The present invention relates generally to the field of discontinuity sensors, and, in particular, to the art of detecting the location of a discontinuity in a workpiece.
Discontinuity sensors (also referred to in this document as probes) have been well known for some time. One known discontinuity sensor is disclosed in U.S. Pat. No. 5,168,638 to Barton, the disclosure of which is hereby incorporated herein by reference. A known discontinuity sensor is illustrated in FIGS. 1A and 1B. As illustrated in FIGS. 1A and 1B, typical prior art discontinuity sensors include a shaft 222, a handle 224, a pair of measuring slides 266, pair of offset slide assemblies 268, an end unit 270, a spacer 274, an activator 272, and a pair of position indicators 228. The position indicators 228 may be held in place by a clamp 210 fastened into place by screws located in radial bores 236. Generally, movement of the end unit at the distal end of the shaft causes movement of one or more of the slides, and that movement is translated to the position indicators for feedback to the user.

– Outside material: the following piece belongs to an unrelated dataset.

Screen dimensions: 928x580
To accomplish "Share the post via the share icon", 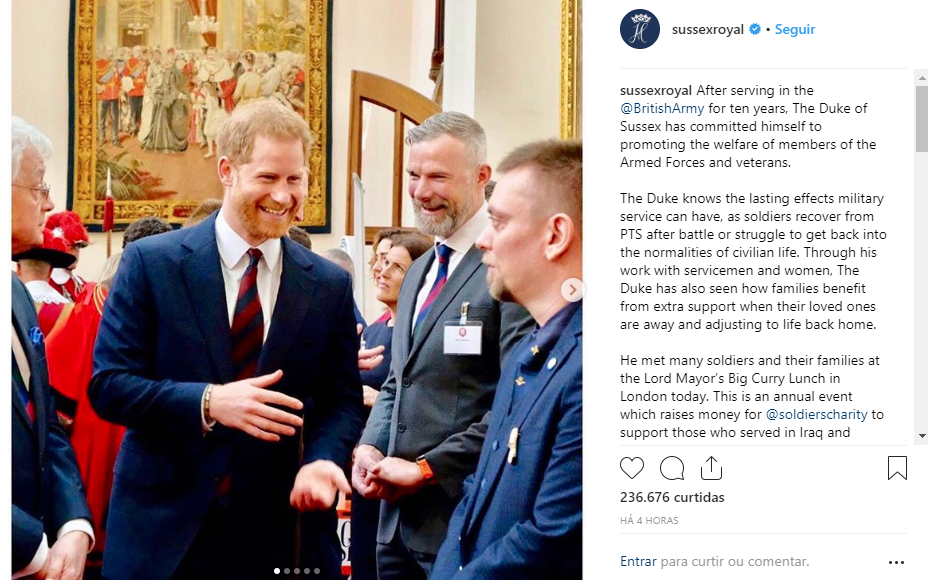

Unfortunately, known discontinuity sensors suffer from at least two primary drawbacks. First, if the length of the sensor is to be varied, then at least some of the parts must likewise be varied in order to accommodate the change in length of the sensor. Second, because some of the operating components of the sensor are disposed in the handle while others are disposed in the shaft, the accuracy of a sensor of this type may be compromised by slight movements of the handle relative to the shaft. These slight movements may be caused by temperature variations and the like. Thus, a discontinuity sensor is needed which is comprised predominantly of components which are capable of use in a sensor of any length, and which includes all operating components mounted on or in the shaft and separate from the handle.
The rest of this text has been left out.